══ Records shown
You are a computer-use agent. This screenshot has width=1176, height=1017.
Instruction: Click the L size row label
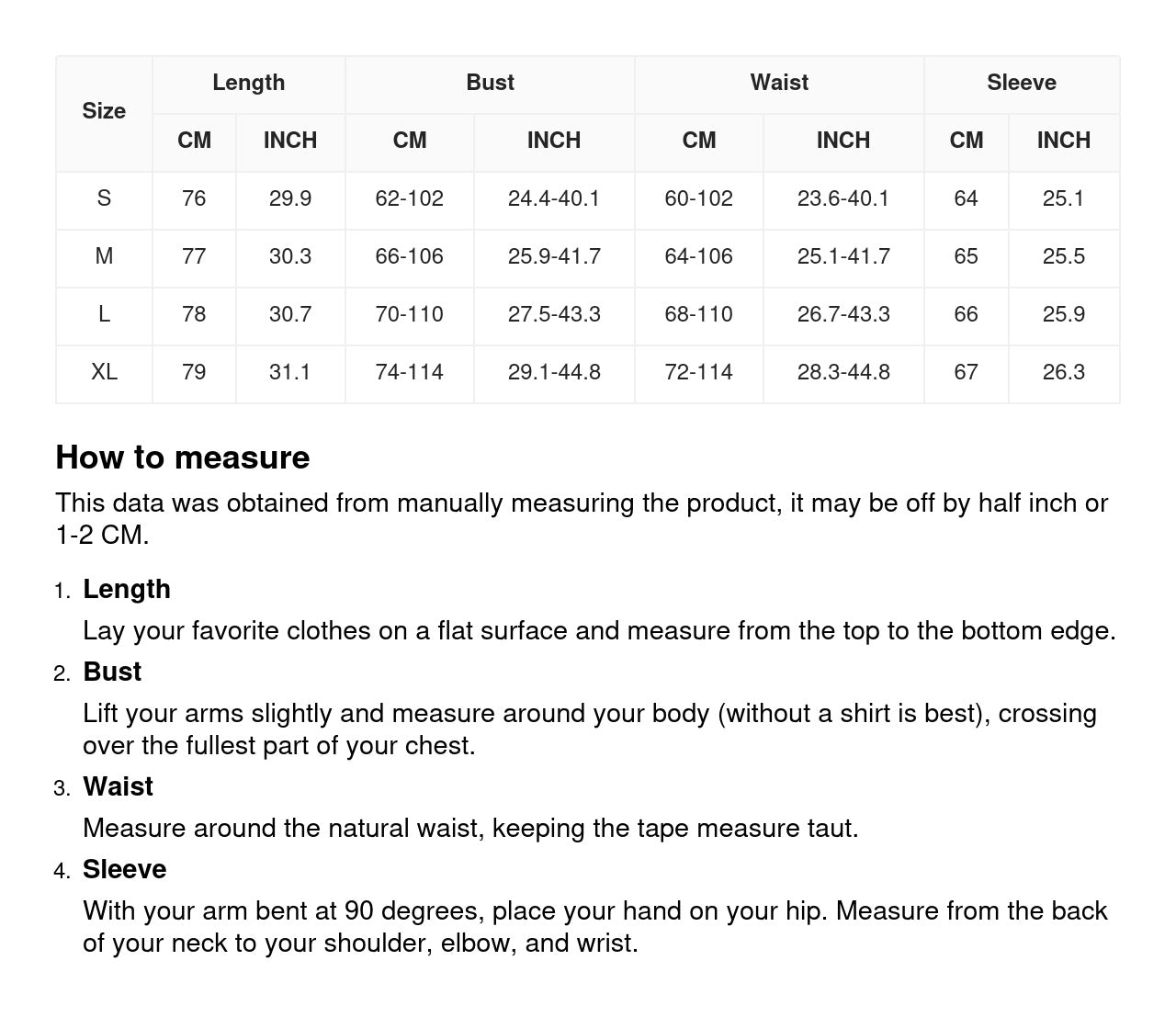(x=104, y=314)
════
══ Records shown
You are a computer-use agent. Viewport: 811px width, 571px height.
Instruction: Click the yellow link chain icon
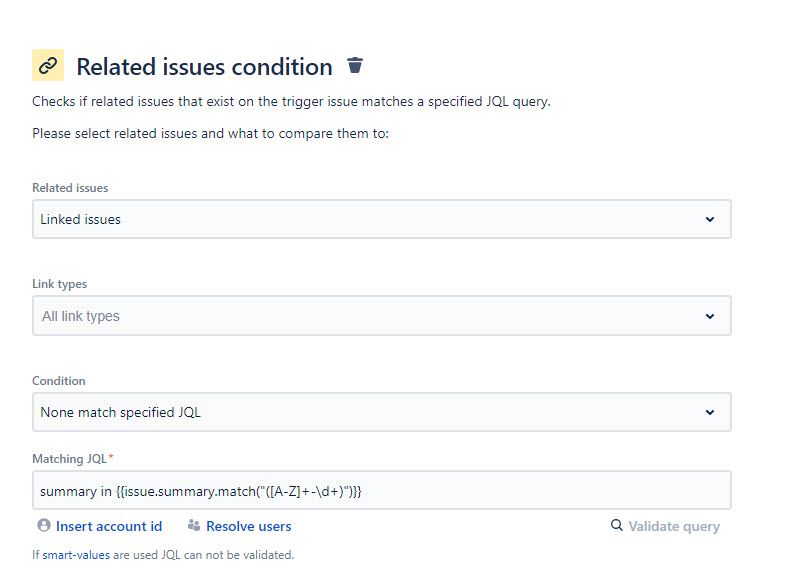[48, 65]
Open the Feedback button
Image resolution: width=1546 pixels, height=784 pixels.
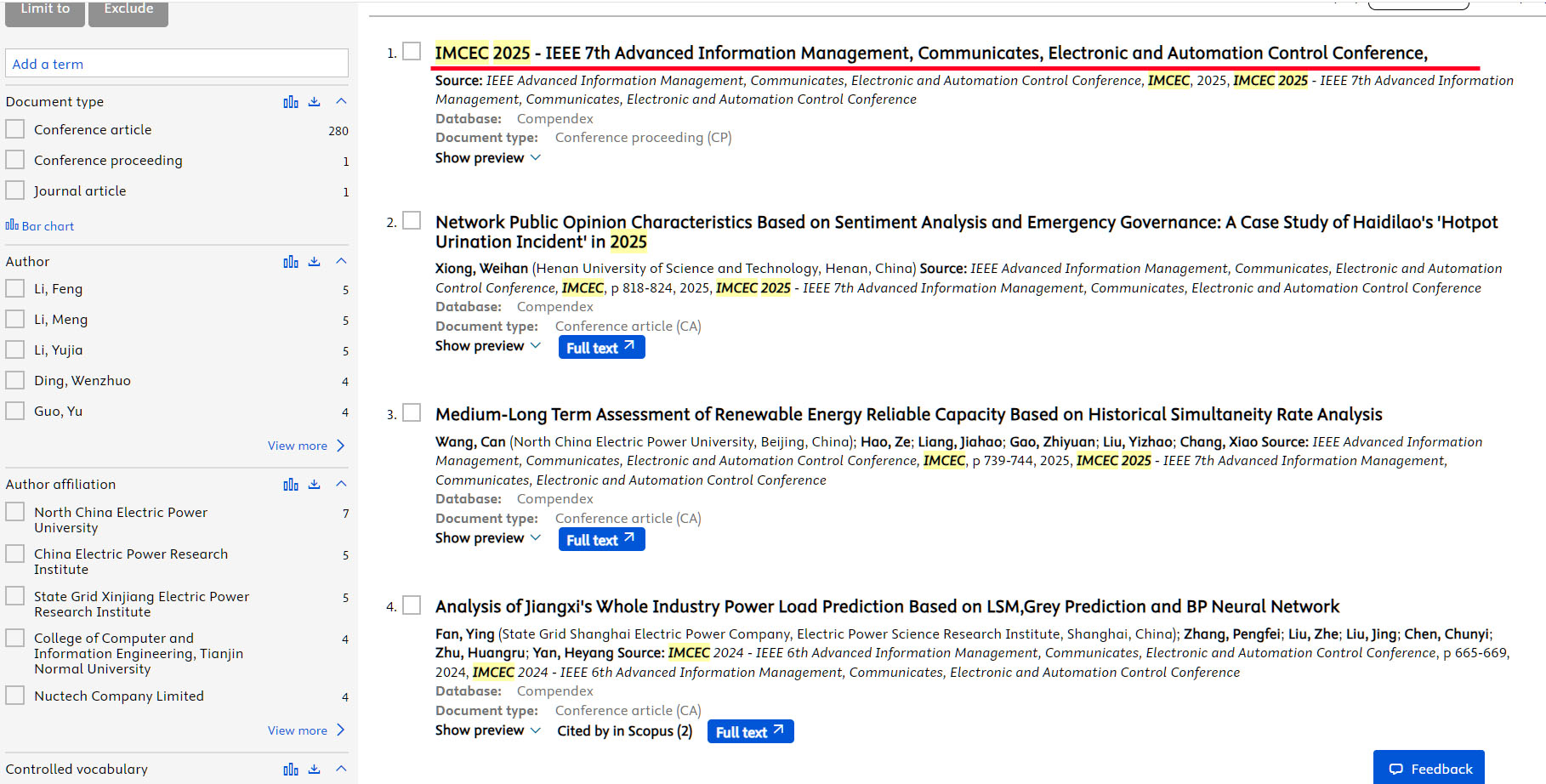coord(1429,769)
════
Reproduce verbatim the portion of the items that begins with the line containing "You are a computer-use agent. This" and ends with the line containing "(x=104, y=314)", including both of those lines. Omit the pictures from your reproduction.

▸ Solution for this exercise:
You are a computer-use agent. This screenshot has width=1176, height=1017.
Instruction: Click the L size row label
(x=104, y=314)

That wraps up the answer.